Indian guy making it I wish I could make his version, but I don't know where to find fresh spices. I know dried ones are inferior!

It took me two hours to make this and the accompanying "Indian" spiced brown rice & grain mixture. I got this nice mix of brown rice and other grains from Jusco, and this is the first time I'm using it. Because I only have 1 burner on my stove, here's what I did:

1 1/2 cup rice and grain mixture
1 1/2 cup water
1 tablespoon each of:
black pepper
1 teaspoon tumeric
2 tablespoon salt
dash of clove, nutmeg, allspice
2 tablespoons butter
2 tablespoons olive oil
1/2 an onion
2 tablespoon sugar
4 cloves garlic
2" ginger, grated, plus the pieces you couldn't grate because your fingers would've been minced

  1. Wash rice & grains. Soak in water for 20 minutes (next time, I will soak it longer). Drain water off.
  2. Mix cinnamon, cardamom, coriander, clove, nutmeg, allspice together in a little cup.
  3. Heat butter and oil in a heavy pot.
  4. Add dry spices mixture and stir for a few seconds.
  5. Add garlic, ginger, and onion. Add sugar to onion to carmelize it. Stir until slightly golden brown. Add tumeric and pepper.
  6. Add drained rice & grains. Stir about five minutes, until the color change to kind of translucent.
  7. Transfer to rice cooker pot, add 1 1/2 cup water and turn on rice cooker.
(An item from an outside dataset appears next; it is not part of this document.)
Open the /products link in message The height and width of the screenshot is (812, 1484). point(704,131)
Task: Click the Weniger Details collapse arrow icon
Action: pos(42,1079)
If you are lucky enough to have more than 1 burner on your stove, cover and cook for 15-20 minutes in the same pot on the stove.
Serve with Chicken Tikka Masala and plain yogurt with mint! (Halfway through eating, I also added some of those organic greens from Kushi Elementary, just to force myself to eat salad)

Wow, that was really involved and seriously took me over 2 hours. I listen to podcasts as I cook. Today I heard about the slave trade in young girls in Cambodia. It's TRULY HORRIFIC. I wanted to cry. They electrocute the girls, beat them, hold them in dungeons, don't pay them anything, force them to act like they're enjoying it. One girl, tricked into slavery at 13 and the victim of 2 abortions at 15, was in so much pain she asked for some time off. The brothelmaster gouged her eye out with a piece of metal. WTF. I also heard about a mariner who is certain China "discovered" the New World a thousand years ago, and the evidence for and against his theory. He made a lot of anthropologists very angry. This week is also the birthday of Darwin, so I heard from Scientific American about evolution and little-known facts, as well as some myths about Darwin. Then I heard an interview with a man who wrote a book about Martin Luther King Jr's "I have a dream speech," where the speech's influences come from, who King borrowed from, how the actual speech is different from King's written version, and why all of it is significant. Podcasts, learning, and cooking. What a good Sunday!

I have to go to work to teach a special English class for 3rd graders--I'll be back later for tikka masala leftovers!